Un ligero temblor, como si el metro hubiese pasado demasiado cerca, y varios puñados de polvo cayeron desde las lámparas incandescentes. Todo el mundo se detuvo un momento en el pasillo: un monje cisterciense perdió el hilo de lo que departía con su compañero, letrado en la corte de Carlos III. Una joven aprendiza de modista se escabulló entre ambos, miró al techo como todos, y pasado el susto inicial siguió hasta el despacho del subsecretario. Tuvo que llamar dos veces hasta que le dieron permiso para entrar.
- Señor -fue cuanto dijo.
- Hable, hija, hable. Vaya directa al grano que tengo mucho follón.

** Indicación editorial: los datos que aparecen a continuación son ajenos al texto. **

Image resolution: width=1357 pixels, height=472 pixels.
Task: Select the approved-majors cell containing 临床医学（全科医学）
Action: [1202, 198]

- La Patrulla está lista para la misión, señor subsecretario. Han pasado ya por las manos de Don Humberto.
- Excelente, seguro que Cornejo ha hecho un gran trabajo, como siempre. Y su hijo Vicente pronto... -el siguiente temblor se dejó sentir con más intensidad. La muchacha palideció un poco, mientras el subsecretario empujaba, con los gestos automáticos de quien repite lo mismo varias veces al día, un cajón que habían abierto las vibraciones-. ¿Y por qué no están ya aquí?
- Se trata de Don José, insiste en llevar su propia chaqueta, como siempre.
- Hágales venir. Déjeles claro que se lo he dicho yo.
La muchacha asintió, aturrullada, y salió tan rápido como pudo hacia el departamento de vestuario.